--- Begin Stored rows ---
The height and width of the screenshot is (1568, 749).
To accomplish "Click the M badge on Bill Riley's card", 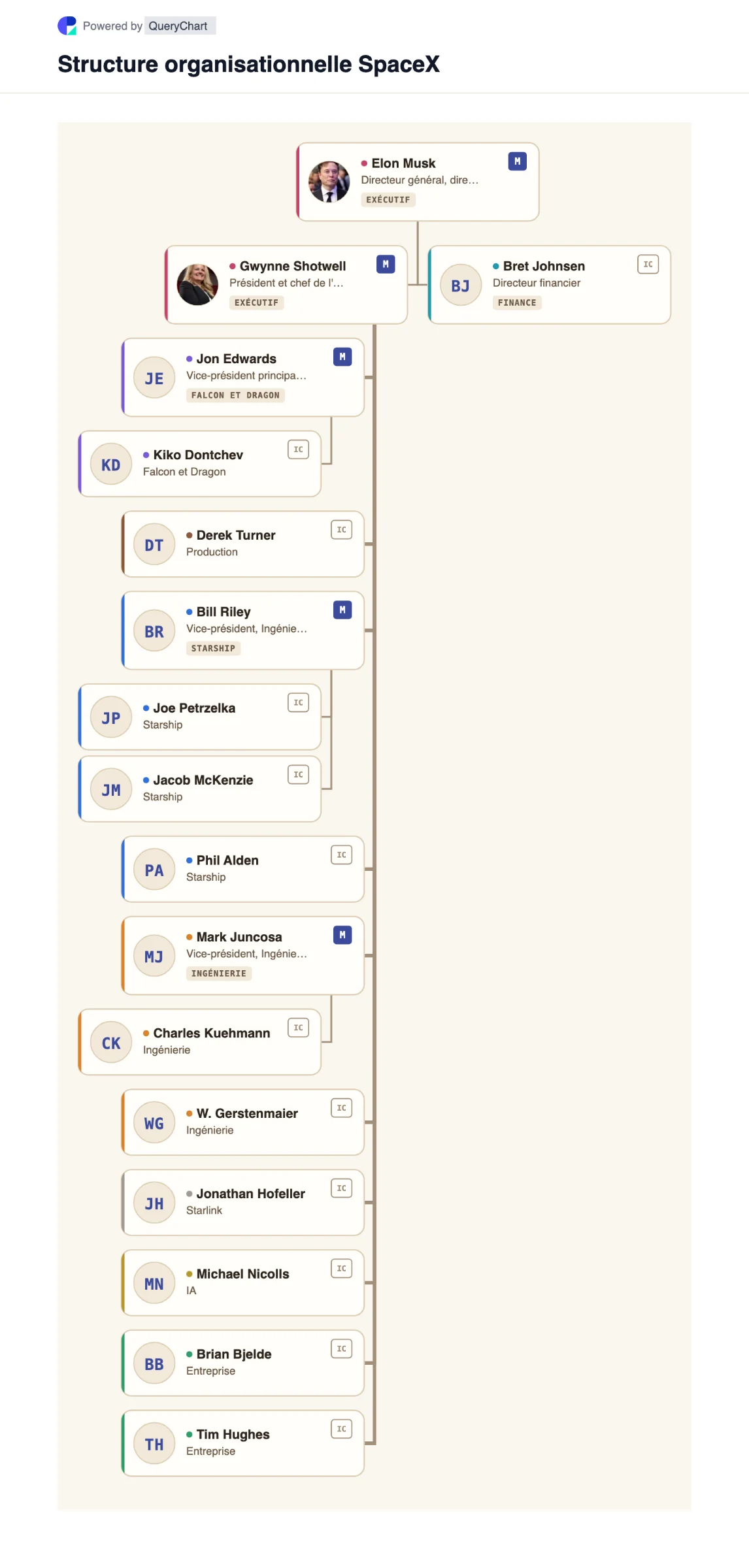I will coord(342,610).
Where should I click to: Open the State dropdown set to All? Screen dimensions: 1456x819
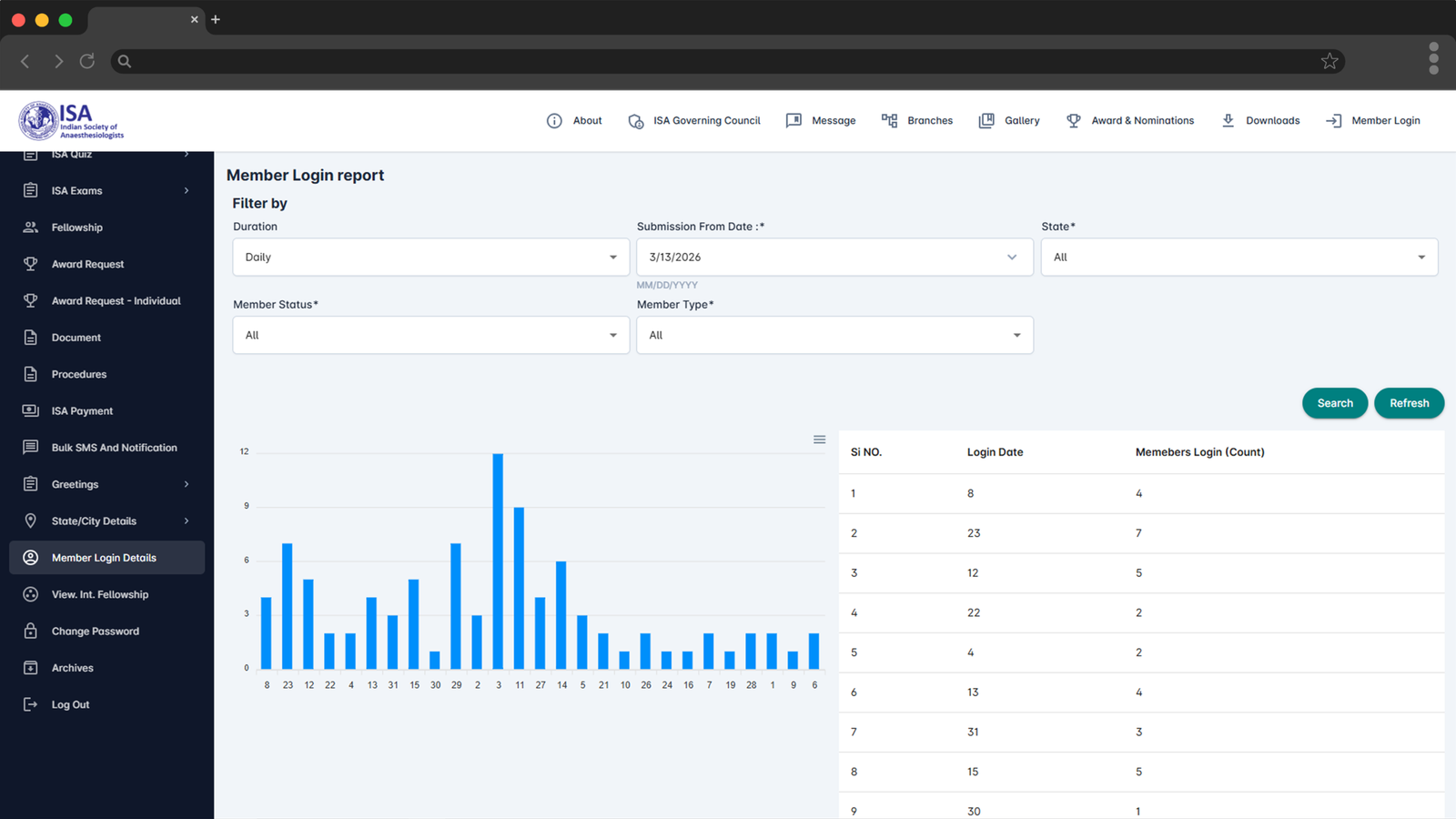point(1239,257)
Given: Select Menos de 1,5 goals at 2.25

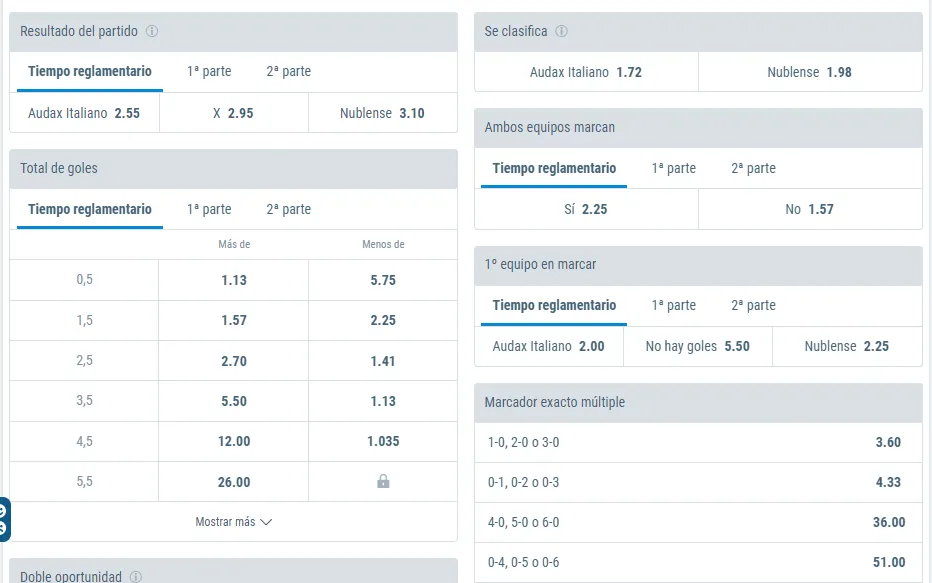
--- End Stored rows ---
## What the task requires
Set down every line above, word for word, from the one containing "Where should I" through the end of the items, leaving out the pictures.

## Task result
Where should I click to: Open the State dropdown set to All? Screen dimensions: 1456x819
point(1239,257)
Given: Select Menos de 1,5 goals at 2.25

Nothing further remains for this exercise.